Text:
Many flights into Italy – primarily those landing in Milan – have been suspended, so check with your airline if you have an Italian trip booked.
What about if I’m flying to Samoa?
The Samoan government has announced strict new rules to prevent the spread of the virus in the island nation. Anyone flying to Samoa now requires a medical certificate, issued within three days of departure, that indicates their fitness for travel. The certificate will need to be shown before a boarding pass is issued at the airport.
I have a cruise booked. What should I know?
Of all travel sectors, the cruise industry has probably been hardest hit by the coronavirus outbreak, a result of the dramatic coverage of the quarantine on the Diamond Princess (and now also the Grand Princess) and the long history of virus outbreaks onboard ships. In recent weeks cruises throughout Asia have been cancelled, and if you were booked on a cruise scheduled to call into Asian ports over the next few months it’s likely you’ve already been given a refund or the opportunity to reschedule. Some cruise lines are also loosening their rebooking rules for cruises outside of Asia. A comprehensive, regularly updated list of cruise line policy and itinerary changes is available here.
Even if you’re cruising far from the worst affected parts of the globe, you could be forgiven for fretting about contracting Covid-19 while on board. In response to the increased risk, most cruise lines are now refusing to board anyone who has travelled from or transitted via airports in South Korea, Iran or China – including Hong Kong and Macau – and any municipality in Italy subject to lockdown in the previous 14 days.

Exercise description:
Reproduce word for word the passage of the travel advisory that begins with the words containing "Even if you’re" and ends with "previous 14 days.". The lines after this point come from a separate source, not from the travel advisory.

Dataset excerpts:
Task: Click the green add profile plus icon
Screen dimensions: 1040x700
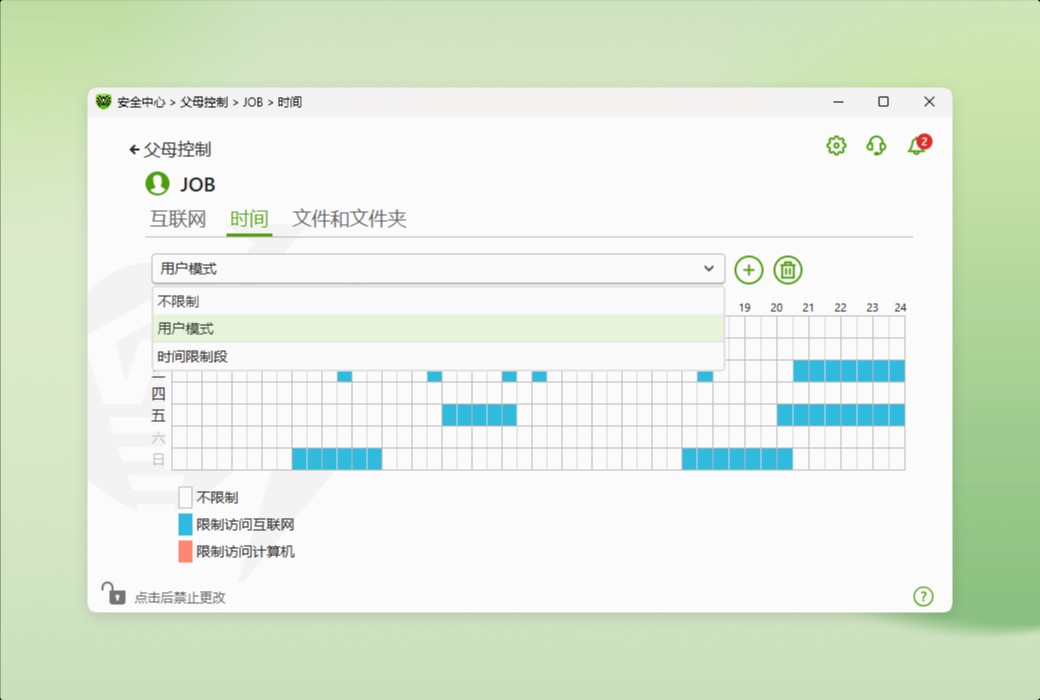Action: click(x=749, y=270)
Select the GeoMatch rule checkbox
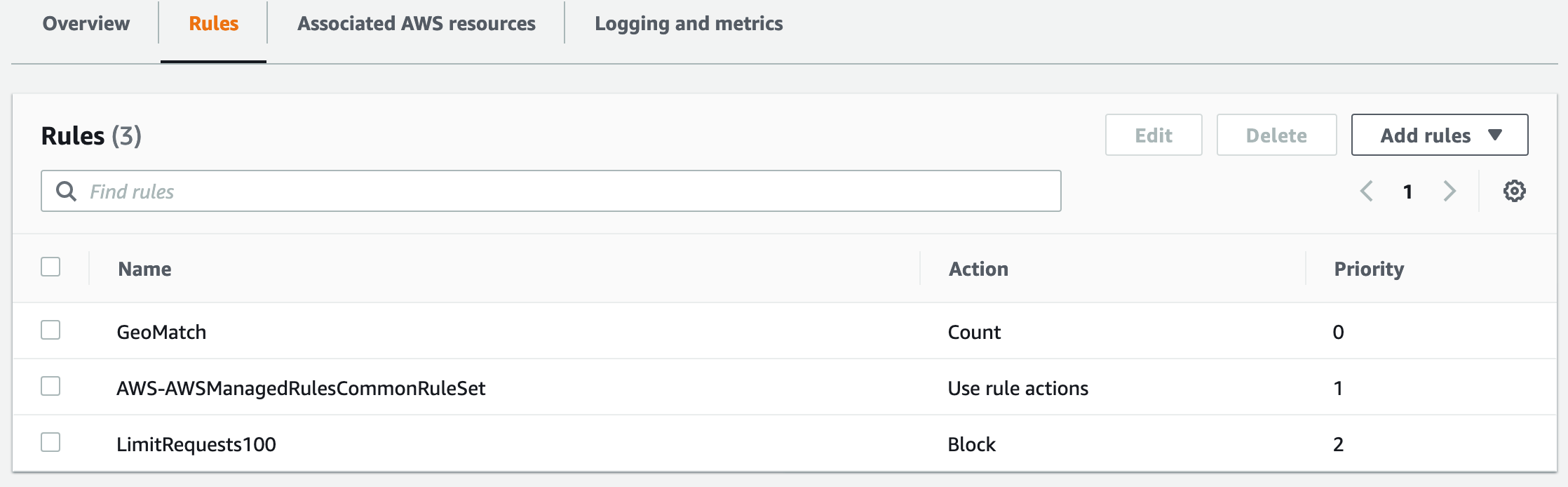 pyautogui.click(x=50, y=330)
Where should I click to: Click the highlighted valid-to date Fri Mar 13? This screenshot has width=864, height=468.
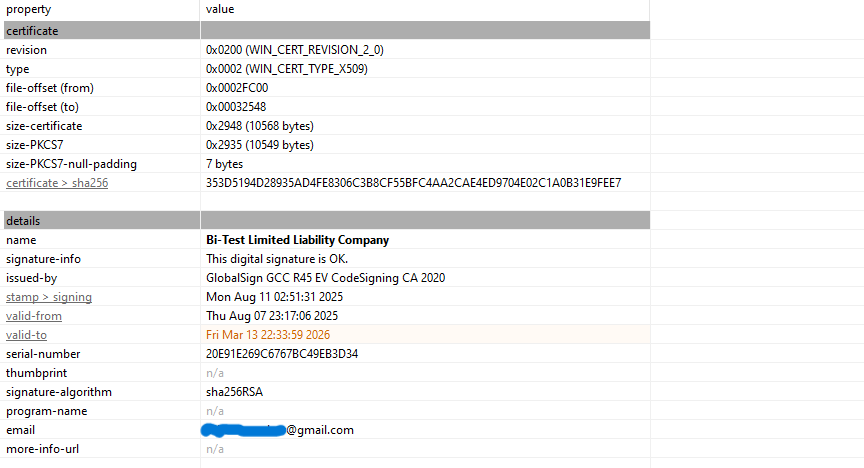click(x=268, y=335)
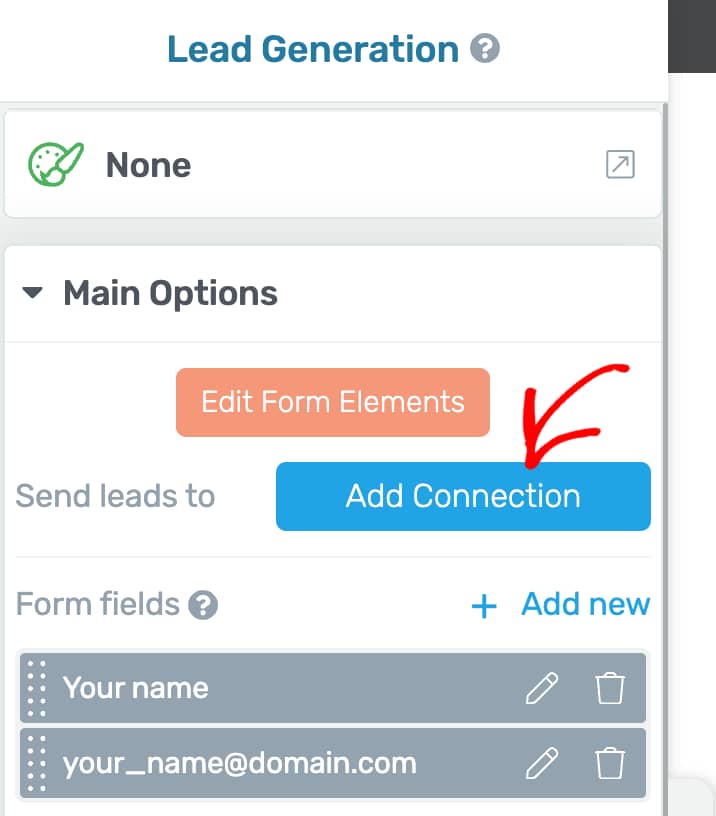
Task: Click Add new form field link
Action: 586,604
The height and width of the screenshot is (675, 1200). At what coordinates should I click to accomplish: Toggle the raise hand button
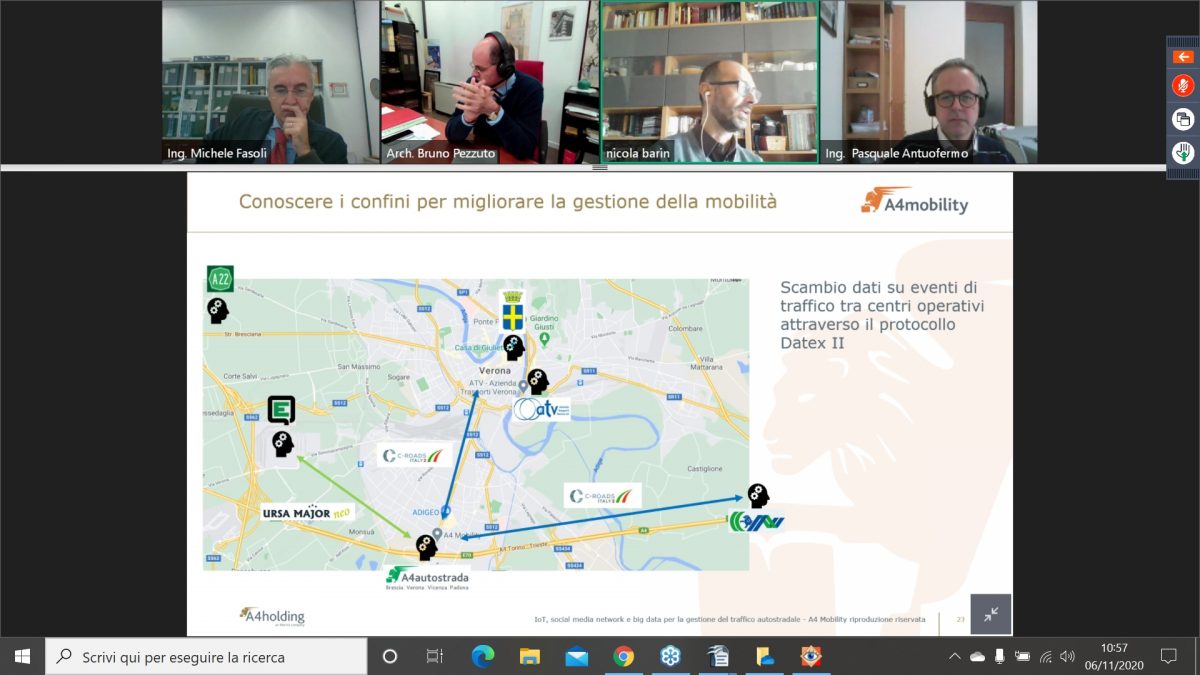click(1183, 153)
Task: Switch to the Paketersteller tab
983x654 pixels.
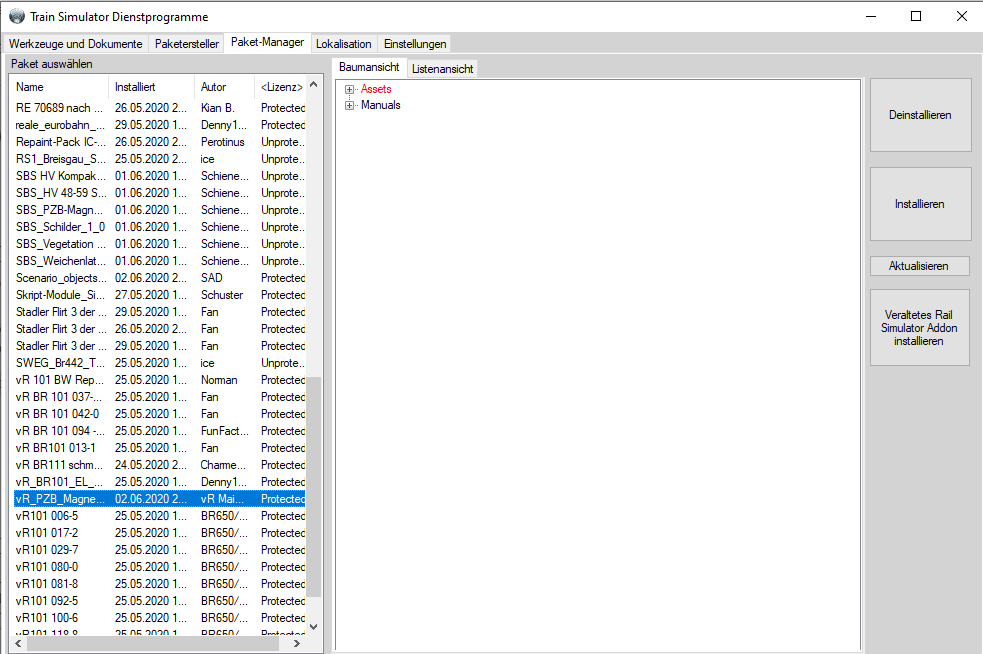Action: tap(187, 44)
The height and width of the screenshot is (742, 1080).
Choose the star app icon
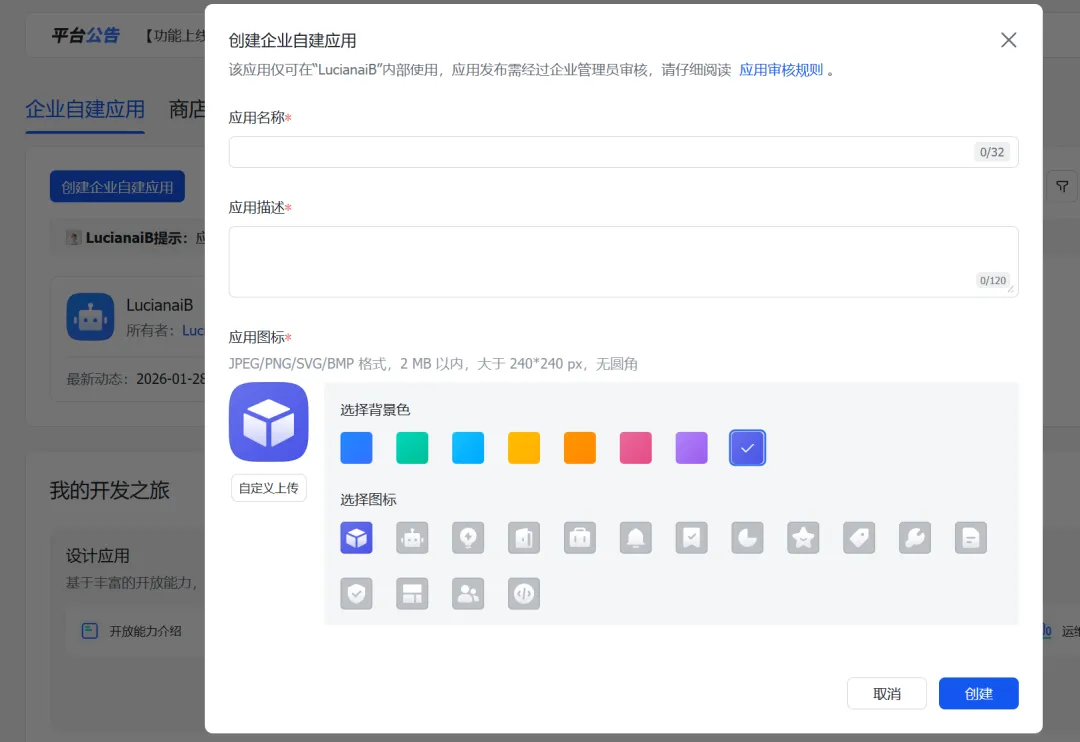(803, 537)
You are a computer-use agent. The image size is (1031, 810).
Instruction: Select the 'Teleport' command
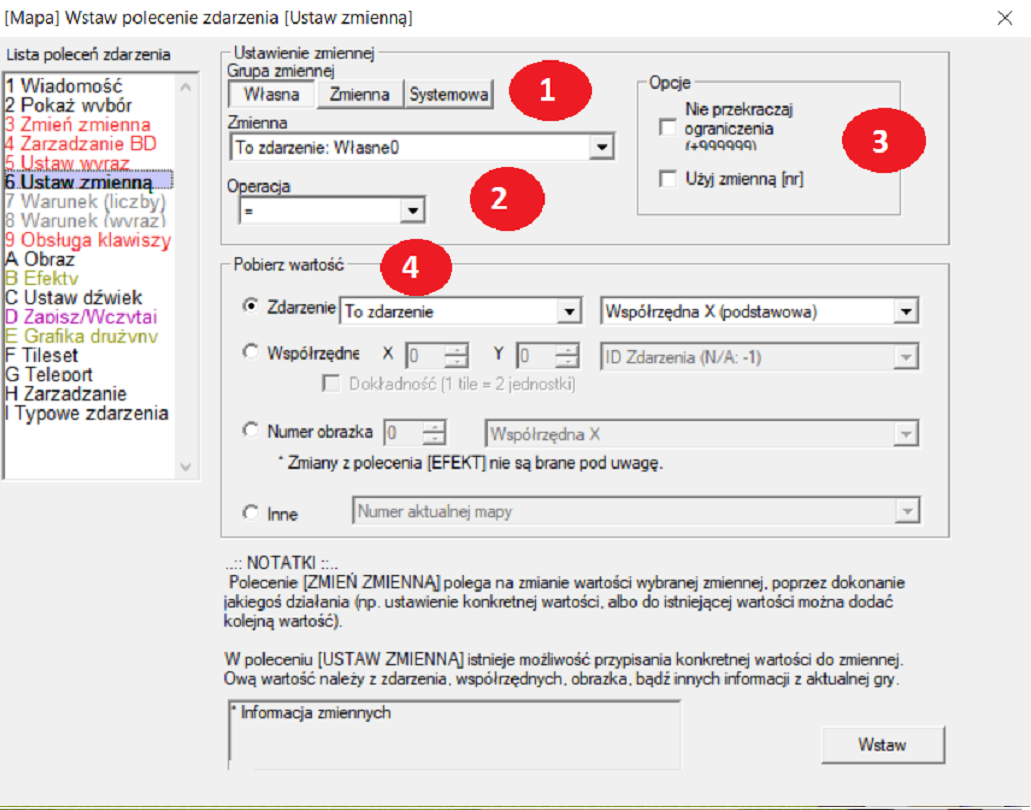(x=58, y=375)
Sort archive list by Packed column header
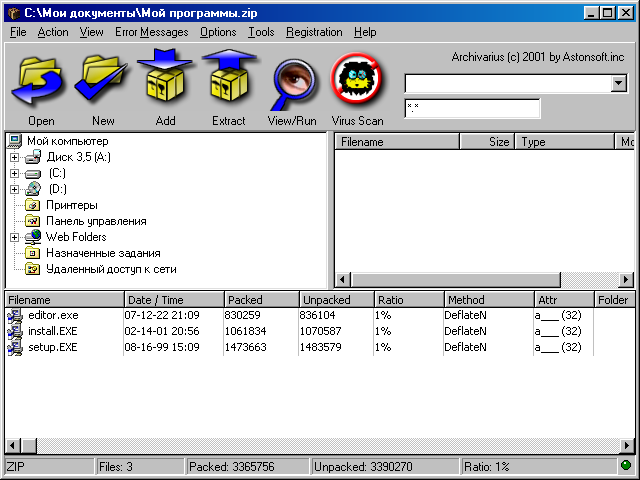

Answer to this task:
Even if you’re cruising far from the worst affected parts of the globe, you could be forgiven for fretting about contracting Covid-19 while on board. In response to the increased risk, most cruise lines are now refusing to board anyone who has travelled from or transitted via airports in South Korea, Iran or China – including Hong Kong and Macau – and any municipality in Italy subject to lockdown in the previous 14 days.